Problem
When running the OPTIMIZE
command on a Delta table after performing a MERGE INTO
operation, you encounter a divide by zero error.
ArithmeticException: / by zero
JVM stacktrace:
java.lang.ArithmeticException
at com.databricks.sql.io.skipping.KdTreeClustering$.createKdTreeForDf(KdTreeClustering.scala:568)
at com.databricks.sql.io.skipping.liquid.KdTreeLoader.buildNewKdTree(KdTreeLoader.scala:241)
at com.databricks.sql.io.skipping.liquid.KdTreeLoader.buildNewKdTreeFromClusteredFiles(KdTreeLoader.scala:256)

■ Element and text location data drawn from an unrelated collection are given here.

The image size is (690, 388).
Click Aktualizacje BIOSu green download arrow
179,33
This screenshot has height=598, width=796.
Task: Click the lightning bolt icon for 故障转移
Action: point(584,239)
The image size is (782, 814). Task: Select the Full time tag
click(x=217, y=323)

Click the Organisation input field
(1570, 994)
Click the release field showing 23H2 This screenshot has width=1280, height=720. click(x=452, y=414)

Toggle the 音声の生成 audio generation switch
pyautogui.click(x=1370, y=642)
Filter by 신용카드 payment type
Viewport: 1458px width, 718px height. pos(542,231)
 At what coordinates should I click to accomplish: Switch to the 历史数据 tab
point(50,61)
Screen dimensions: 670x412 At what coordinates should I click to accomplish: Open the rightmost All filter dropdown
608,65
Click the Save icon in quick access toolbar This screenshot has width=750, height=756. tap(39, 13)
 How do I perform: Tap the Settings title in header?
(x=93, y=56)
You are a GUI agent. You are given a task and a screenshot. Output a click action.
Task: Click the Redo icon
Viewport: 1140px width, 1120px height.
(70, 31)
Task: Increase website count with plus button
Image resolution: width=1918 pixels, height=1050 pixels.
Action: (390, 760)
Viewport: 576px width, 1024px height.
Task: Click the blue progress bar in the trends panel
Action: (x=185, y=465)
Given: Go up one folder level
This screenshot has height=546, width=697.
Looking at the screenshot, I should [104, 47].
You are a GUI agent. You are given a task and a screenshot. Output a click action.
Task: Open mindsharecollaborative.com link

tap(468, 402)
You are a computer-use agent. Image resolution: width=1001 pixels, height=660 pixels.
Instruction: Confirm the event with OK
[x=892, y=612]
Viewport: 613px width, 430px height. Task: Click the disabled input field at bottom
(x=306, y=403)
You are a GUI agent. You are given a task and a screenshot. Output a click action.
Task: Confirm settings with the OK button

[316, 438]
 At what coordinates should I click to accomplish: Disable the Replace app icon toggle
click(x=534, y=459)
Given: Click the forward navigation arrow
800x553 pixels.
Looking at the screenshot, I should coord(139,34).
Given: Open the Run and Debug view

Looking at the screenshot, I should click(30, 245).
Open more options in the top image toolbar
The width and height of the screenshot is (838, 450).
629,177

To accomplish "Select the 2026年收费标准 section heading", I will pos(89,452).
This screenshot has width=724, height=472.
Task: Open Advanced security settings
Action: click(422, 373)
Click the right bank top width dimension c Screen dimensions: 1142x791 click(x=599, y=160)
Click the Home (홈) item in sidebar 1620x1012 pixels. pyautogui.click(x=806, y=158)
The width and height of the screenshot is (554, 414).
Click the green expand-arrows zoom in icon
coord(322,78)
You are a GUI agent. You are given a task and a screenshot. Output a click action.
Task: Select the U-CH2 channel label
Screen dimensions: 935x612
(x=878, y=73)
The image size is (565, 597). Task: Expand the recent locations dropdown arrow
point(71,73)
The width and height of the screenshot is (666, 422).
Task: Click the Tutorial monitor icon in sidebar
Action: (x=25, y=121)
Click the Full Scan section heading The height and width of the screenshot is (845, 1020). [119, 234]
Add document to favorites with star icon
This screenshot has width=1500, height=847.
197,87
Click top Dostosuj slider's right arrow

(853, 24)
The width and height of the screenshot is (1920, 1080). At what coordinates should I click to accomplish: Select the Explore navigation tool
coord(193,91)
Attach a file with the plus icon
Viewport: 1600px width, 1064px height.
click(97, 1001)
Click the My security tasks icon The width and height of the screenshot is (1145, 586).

at com.databricks.sql.io.skipping.liquid.KdTreeLoader.$anonfun$load$3(KdTreeLoader.scala:129)
at scala.Option$WithFilter.map(Option.scala:230)
at com.databricks.sql.io.skipping.liquid.KdTreeLoader.load(KdTreeLoader.scala:110)
at com.databricks.sql.transaction.tahoe.commands.optimize.OptimizeRunner$.loadKdTree(OptimizeRunner.scala:1567)
at com.databricks.sql.transaction.tahoe.commands.optimize.OptimizeRunner.$anonfun$optimize$4(OptimizeRunner.scala:845)
at com.databricks.sql.transaction.tahoe.commands.optimize.OptimizeRunner.$anonfun$optimize$4$adapted(OptimizeRunner.scala:770)
at com.databricks.sql.transaction.tahoe.FileMetadataMaterializationTracker$.withTracker(FileMetadataMaterializationTracker.scala:226)
at com.databricks.sql.transaction.tahoe.commands.optimize.OptimizeRunner.$anonfun$optimize$1(OptimizeRunner.scala:770)
at com.databricks.sql.transaction.tahoe.metering.DeltaLogging.withOperationTypeTag(DeltaLogging.scala:199)
at com.databricks.sql.transaction.tahoe.metering.DeltaLogging.withOperationTypeTag$(DeltaLogging.scala:186)
at com.databricks.sql.transaction.tahoe.commands.optimize.OptimizeRunner.withOperationTypeTag(OptimizeRunner.scala:399)
Cause
The OPTIMIZE
command includes soft-deleted files in processing.
Context
When a MERGE INTO
operation deletes a significant number of rows from a Delta table, instead of physically removing deleted records, Delta Lake labels them as deleted. This soft-deletion allows for potential recovery or rollback, which is beneficial for data integrity and version control.
Soft-deletes, though, can cause data staleness in Delta tables because the metadata associated with a table doesn’t reflect its current state. When the OPTIMIZE
command processes these soft-deleted records, it encounters calculations that result in a divide by zero error.
Solution
Physically remove soft-deleted records. Run the REORG TABLE
command with the PURGE
option on your Delta table before running the OPTIMIZE
command.
REORG TABLE <your-table-name> APPLY (PURGE)
Databricks recommends regularly running the REORG TABLE
command with the PURGE
option on your Delta tables to keep them clean and up-to-date.
Databricks also recommends the following additional best practices.
- Monitor the number of deleted rows in your Delta tables and consider archiving or deleting them if they are no longer needed.
- Keep your Databricks environment up-to-date with the latest patches and updates to ensure optimal performance and stability.